Thank you, William Grigg, for a truly excellent article about Rick Perry. I read the cheap piece by Paul Bagala about Rick Perry and your's is in a "whole nuther strata."
Perry is a kind of crafty evil that many of us just cannot fully fathom. What his real goals are none of us know, but it may have nothing to do with really wanting and trying for the presidency. I'm talkin serious one world death and slavery system evil here, folks.
I notice that Perry APPEARS to be taking a huge political risk by employing the Ralph Reed Christian "evangelical" right political strategy. We Texans know what destruction the Ralph Reed / Jack Abramoff gang wrecked on Texas. Watch Moyers video free online called "Capitol Crimes." A bunch of Texas evangelical pastors got all sorts of illegal laws passed and the whole top level of "elected" state officials were in on it.
I am a bit saddened to see Dr. Morgan Reynolds portrayed as you have. I have grown to respect this man very much because he has fought hard for 9-11 truth.
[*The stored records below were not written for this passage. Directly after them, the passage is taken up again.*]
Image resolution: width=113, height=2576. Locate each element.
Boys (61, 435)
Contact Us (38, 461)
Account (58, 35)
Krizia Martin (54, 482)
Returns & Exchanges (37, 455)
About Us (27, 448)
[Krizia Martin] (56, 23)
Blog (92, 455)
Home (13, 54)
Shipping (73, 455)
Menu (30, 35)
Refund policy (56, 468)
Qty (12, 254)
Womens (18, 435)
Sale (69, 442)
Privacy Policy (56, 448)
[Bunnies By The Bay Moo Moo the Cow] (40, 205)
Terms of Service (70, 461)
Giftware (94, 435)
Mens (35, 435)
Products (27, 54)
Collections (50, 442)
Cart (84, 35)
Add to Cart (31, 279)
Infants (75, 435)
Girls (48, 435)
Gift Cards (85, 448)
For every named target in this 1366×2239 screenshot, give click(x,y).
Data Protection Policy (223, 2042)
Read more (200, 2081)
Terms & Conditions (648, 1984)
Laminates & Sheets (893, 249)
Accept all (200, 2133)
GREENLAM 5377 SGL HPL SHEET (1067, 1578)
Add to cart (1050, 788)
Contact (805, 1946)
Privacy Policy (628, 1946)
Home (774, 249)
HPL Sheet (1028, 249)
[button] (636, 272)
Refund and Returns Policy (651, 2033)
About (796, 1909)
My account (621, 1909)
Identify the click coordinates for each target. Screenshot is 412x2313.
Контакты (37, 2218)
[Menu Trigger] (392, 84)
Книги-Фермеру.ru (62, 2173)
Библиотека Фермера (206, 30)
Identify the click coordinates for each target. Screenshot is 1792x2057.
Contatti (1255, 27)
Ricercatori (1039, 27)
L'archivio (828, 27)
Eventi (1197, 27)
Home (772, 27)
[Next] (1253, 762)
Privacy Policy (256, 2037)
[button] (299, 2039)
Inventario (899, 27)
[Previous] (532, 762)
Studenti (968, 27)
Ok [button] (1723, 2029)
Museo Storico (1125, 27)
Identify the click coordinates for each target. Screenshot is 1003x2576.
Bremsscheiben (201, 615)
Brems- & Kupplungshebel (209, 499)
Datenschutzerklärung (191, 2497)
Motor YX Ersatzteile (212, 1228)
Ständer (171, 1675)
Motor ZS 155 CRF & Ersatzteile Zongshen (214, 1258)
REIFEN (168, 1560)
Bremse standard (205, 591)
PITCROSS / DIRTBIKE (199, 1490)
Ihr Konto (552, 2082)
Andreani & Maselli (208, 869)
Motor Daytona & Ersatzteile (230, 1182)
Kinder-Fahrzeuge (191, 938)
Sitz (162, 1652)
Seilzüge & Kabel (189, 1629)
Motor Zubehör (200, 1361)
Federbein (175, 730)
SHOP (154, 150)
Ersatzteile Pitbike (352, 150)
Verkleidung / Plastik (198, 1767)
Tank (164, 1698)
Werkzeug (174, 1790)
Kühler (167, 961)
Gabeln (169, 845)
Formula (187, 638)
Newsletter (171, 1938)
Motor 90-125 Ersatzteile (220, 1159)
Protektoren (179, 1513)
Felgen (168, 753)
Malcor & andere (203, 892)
See his site at NoMoreGames.net.
Rick Ptuui-Perry is just the latest example of the what the duopoly parties trot out every four years. A cookie cutter bible packing neocon. No surprises there.
Since you brought up the Texas CPS I thought you might find this link an interesting read:
The child exploitation and extortion wing of CPS caught with its pants down in a blatant shakedown.
All the best . . .
In Male Fide
Sic Semper Tyrannis
Mr. Grigg - from Keene NH an interesting story the mass media has avoided: http://freekeene.com/2011/06/16/thomas-james-ball-self-immolated-in-protest-of-the-justice-system/ - that might make for an interesting report.
I lost my childhood and a brother to the same "child protection" system this man was protesting and would love to see his cause gain some attention.
Anonymous @ 7:59 --
And please contact me (WNGrigg[at]msn[dot]com) to tell me more about your family's horrible experience. Thank you.
Heil, Rick! What more can I say?
William Grigg, when are you going to get back on talk radio. Miss your reports.
Guys you state facts that never though about before. Wow, these guys are slavers running a modern day plantation. I've never seen it so blatant before.